While the war is still going on, we can do something with this program to help preserve what freedom of trade still exists. We can keep alive the principle of free exchange of goods, which has been denied everywhere by totalitarian governments. The idea of autarchy-that is, national self-sufficiency-is first and foremost based on the idea of the nation as an armed camp and peace as merely the interval between wars. Even the most so-called self-sufficient nations have to import some articles, and what foreign trade they have is carried on under barter arrangements that put the trade of other countries also into a strait jacket. With the reciprocal trade-agreements program we can help lessen the strait jackets by making these other countries less dependent on the totalitarian states for their markets.

When the wars now raging in various parts of the world are over, we will find that autarchy has already been so firmly established in many regions that it will be impossible to lower trade barriers everywhere immediately without causing tremendous hardships. Here is where the slow, careful, thoroug method of the reciprocal trade program comes in. Step by step, commodity by commodity, country by country, restrictions can be given up, excessive tariffs lowered, new markets developed, and the internal economies of the nations rearranged on the basis of a sane, free, constructive exchange of goods among free people. Over and over again the President and Secretary of State have declared that the United States is ready to contribute to the establishment of a sound international economic system as a foundation of enduring peace. The reciprocal tradeagreements program will be our best contribution to this end.

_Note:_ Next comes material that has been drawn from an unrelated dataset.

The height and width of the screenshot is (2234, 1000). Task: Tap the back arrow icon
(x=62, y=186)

GENERAL FEDERATION OF WOMEN'S CLUBS, 1938-41

To the Senate Finance Committee:

The Reciprocal Trade Agreements program was endorsed in principle by the General Federation of Women's Clubs at its triennial convention held in Kansas City, Mo., May 1938. The adoption of the resolution followed several years of study. Resolutions adopted by the federation are considered active and continue to control the policies of our organization for 6 years. Notwithstanding this fact, and because of changed conditions under which international trade and commerce must be carried on in a world at war, it was thought advisable to clarify further our position.

Consequently, the attached statement, "Reasons why the reciprocal tradeagreements program should be continued in its present form" was presented to the board of directors of our organization at its annual meeting in January. The statement was unanimously endorsed in a motion which called upon our State organizations to give it the widest possible publicity so that intelligent and widespread support might be givne to our resolution taken in 1938. Carrying out the purpose of this motion, the statement is being disseminated to our 15,000 clubs by publication in our national magazine and various State organs.

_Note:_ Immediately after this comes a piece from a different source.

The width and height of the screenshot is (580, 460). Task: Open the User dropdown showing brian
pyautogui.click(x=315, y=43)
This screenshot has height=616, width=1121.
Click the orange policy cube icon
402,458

The General Federation of Women's Clubs is not a pressure group. We seek to place before our membership unassailable facts so that sound opinions may be formed. Our membership of more than 2,000,000 women constitutes the largest consumers' group of the country. A cross section would reveal the widest possible scope of interests. In our own various capacities we represent the interests of industry, agriculture, labor, and business. In our ranks are to be found the wives of miners, farmers, laborers, industrialists, white-collar workers, educators, bankers, and businessmen. Our organization is peculiarly able therefore to place the good of the entire country above the special interest of sections or groups.

We consider the flexibility of the present method to be of absolutely vital importance in dealing with other nations whose totalitarian policies are apt to change from day to day. We do not agree that tariff is a purely domestic matter. It affects our relations with every nation with whom we trade. It carries political implications of which only the executive branch of the Government may be aware. Negotiation of tariff agreements by the executive branch of the Government but within the broad principles laid down by the Congress is entirely in accord with constitutional provisions.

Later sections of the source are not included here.